*Your goal*
Please retype the items below exactly, from the line containing "Viewport: 1000px width, 762px" through the line containing "point(162,279)", including both of those lines and nothing else.

*Stored records*

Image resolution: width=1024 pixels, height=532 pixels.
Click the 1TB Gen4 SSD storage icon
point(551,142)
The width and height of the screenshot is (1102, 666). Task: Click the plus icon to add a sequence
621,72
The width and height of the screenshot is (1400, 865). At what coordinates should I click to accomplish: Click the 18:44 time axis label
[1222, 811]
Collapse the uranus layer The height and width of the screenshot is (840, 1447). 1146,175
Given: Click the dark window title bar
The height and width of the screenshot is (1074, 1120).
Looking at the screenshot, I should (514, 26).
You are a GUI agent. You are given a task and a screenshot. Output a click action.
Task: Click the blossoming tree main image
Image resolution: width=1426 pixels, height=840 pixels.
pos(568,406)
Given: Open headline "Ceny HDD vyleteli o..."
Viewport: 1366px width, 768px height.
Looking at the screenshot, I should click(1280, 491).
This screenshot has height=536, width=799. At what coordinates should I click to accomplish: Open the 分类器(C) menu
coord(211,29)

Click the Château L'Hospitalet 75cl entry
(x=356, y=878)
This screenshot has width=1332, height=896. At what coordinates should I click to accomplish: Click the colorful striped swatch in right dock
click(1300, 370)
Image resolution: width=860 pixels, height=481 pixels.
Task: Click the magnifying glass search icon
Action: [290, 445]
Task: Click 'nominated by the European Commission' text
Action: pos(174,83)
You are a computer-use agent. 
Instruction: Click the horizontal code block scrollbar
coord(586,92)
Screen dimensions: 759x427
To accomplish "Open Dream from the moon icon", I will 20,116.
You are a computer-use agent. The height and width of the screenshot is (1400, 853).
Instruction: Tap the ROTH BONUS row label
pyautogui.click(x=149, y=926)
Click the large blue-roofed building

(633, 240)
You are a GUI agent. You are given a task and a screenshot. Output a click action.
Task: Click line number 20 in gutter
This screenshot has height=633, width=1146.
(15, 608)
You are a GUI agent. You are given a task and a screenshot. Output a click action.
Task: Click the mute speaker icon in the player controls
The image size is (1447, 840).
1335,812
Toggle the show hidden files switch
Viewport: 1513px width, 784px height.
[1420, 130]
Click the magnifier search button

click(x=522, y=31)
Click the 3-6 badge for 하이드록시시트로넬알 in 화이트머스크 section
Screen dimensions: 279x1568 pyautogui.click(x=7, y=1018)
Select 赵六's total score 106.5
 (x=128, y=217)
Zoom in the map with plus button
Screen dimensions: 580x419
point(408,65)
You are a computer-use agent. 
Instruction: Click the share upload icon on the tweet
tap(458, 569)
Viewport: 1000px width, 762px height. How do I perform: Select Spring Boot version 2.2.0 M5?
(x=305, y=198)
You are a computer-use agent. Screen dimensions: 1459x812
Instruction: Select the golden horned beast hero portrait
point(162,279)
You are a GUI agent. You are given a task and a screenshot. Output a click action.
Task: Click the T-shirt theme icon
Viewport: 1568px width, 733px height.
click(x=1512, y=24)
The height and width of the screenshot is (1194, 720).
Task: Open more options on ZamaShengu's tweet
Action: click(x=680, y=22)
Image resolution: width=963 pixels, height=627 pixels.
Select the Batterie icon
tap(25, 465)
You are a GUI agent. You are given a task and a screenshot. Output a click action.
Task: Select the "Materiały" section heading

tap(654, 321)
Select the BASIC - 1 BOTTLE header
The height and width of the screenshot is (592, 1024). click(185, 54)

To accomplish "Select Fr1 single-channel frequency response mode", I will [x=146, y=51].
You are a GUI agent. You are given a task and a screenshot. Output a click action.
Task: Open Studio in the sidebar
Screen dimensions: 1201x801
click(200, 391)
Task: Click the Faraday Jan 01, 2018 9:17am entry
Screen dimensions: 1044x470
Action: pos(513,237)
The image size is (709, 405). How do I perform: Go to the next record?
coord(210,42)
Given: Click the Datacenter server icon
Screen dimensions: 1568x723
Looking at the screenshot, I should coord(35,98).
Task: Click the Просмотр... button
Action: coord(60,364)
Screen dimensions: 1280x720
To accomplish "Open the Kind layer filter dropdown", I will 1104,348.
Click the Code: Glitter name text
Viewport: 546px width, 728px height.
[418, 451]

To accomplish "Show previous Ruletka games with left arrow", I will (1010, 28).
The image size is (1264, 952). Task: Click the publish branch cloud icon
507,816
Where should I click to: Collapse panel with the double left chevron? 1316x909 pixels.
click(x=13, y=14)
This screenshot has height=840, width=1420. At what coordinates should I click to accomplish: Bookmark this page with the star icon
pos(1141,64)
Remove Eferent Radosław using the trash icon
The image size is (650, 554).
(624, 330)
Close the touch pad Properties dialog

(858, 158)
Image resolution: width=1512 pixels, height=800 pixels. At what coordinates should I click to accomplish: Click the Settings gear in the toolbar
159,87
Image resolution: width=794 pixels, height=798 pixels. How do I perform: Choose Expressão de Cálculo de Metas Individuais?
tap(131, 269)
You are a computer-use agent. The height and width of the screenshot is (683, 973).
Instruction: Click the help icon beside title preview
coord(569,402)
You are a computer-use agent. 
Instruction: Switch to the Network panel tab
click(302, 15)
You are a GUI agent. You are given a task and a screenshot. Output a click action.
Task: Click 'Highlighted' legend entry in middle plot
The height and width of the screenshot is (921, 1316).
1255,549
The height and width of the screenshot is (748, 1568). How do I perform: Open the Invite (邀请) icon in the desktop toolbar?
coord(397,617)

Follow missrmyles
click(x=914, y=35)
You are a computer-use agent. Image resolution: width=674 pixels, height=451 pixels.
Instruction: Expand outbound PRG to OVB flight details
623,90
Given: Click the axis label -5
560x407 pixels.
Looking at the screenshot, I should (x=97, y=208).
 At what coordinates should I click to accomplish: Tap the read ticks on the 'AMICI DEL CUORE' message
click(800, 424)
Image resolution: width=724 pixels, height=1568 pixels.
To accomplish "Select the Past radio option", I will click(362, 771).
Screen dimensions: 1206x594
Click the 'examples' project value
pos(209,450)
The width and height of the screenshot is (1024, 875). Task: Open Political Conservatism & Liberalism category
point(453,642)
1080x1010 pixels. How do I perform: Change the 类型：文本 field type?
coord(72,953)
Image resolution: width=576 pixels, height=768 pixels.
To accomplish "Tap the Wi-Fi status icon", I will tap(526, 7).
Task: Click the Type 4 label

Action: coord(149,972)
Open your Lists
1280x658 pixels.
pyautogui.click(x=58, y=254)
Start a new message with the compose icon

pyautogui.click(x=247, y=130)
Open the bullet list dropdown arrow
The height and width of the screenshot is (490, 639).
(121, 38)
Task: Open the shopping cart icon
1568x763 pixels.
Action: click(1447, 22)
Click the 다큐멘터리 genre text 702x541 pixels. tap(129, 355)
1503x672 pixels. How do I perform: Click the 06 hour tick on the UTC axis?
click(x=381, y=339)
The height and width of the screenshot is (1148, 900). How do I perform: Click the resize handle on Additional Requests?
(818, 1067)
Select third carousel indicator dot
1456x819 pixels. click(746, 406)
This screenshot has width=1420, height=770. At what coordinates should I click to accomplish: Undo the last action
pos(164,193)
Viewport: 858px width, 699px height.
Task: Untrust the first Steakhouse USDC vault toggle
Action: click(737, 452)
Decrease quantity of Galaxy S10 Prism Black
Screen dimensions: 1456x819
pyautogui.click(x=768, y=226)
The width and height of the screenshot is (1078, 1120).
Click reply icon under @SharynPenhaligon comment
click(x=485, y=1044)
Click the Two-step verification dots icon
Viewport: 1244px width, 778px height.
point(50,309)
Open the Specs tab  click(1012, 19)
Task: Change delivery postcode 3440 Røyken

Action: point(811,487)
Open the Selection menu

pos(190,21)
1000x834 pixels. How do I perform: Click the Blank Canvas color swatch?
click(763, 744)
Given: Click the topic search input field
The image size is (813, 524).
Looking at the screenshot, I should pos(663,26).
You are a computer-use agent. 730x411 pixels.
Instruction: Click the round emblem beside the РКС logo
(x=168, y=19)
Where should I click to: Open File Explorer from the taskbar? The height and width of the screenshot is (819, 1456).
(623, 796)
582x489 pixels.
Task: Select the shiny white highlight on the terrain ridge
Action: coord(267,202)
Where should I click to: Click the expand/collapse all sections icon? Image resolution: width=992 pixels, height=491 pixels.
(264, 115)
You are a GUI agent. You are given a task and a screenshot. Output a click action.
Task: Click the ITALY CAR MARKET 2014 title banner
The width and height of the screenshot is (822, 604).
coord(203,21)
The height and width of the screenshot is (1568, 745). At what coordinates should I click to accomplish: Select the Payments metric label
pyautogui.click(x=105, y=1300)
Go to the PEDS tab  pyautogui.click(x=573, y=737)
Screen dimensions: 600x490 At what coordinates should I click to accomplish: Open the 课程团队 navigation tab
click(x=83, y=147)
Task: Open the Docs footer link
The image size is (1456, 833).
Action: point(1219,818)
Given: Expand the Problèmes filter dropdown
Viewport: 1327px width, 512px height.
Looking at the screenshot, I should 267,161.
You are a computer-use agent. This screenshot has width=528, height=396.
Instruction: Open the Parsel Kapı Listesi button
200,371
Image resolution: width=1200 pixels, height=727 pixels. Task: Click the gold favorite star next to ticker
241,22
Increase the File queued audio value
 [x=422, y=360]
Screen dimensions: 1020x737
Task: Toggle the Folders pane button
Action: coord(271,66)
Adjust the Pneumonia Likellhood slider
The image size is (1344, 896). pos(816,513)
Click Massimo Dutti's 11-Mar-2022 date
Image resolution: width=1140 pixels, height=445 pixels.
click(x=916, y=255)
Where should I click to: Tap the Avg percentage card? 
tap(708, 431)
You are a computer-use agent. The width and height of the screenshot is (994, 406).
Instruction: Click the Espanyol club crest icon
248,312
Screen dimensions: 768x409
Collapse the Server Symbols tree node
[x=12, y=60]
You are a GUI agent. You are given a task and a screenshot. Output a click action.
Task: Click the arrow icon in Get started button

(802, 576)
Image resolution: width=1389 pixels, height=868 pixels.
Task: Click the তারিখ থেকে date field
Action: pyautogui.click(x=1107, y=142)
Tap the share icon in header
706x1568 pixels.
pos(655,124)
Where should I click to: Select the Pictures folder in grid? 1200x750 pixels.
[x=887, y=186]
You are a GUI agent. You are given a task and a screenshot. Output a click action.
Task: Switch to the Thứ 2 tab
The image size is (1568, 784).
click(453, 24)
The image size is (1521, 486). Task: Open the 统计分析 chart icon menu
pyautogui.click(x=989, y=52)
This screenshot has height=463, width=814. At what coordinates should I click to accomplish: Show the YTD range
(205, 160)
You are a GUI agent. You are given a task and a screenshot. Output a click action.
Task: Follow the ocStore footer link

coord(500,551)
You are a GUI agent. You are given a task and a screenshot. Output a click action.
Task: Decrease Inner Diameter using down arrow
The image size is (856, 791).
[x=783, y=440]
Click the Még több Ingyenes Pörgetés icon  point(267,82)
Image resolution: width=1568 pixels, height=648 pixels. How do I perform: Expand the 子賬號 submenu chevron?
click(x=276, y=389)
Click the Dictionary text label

*Solution*
Viewport: 1000px width, 762px height. How do I perform: Select Spring Boot version 2.2.0 M5?
(x=305, y=198)
You are a computer-use agent. Screen dimensions: 1459x812
Instruction: Select the golden horned beast hero portrait
point(162,279)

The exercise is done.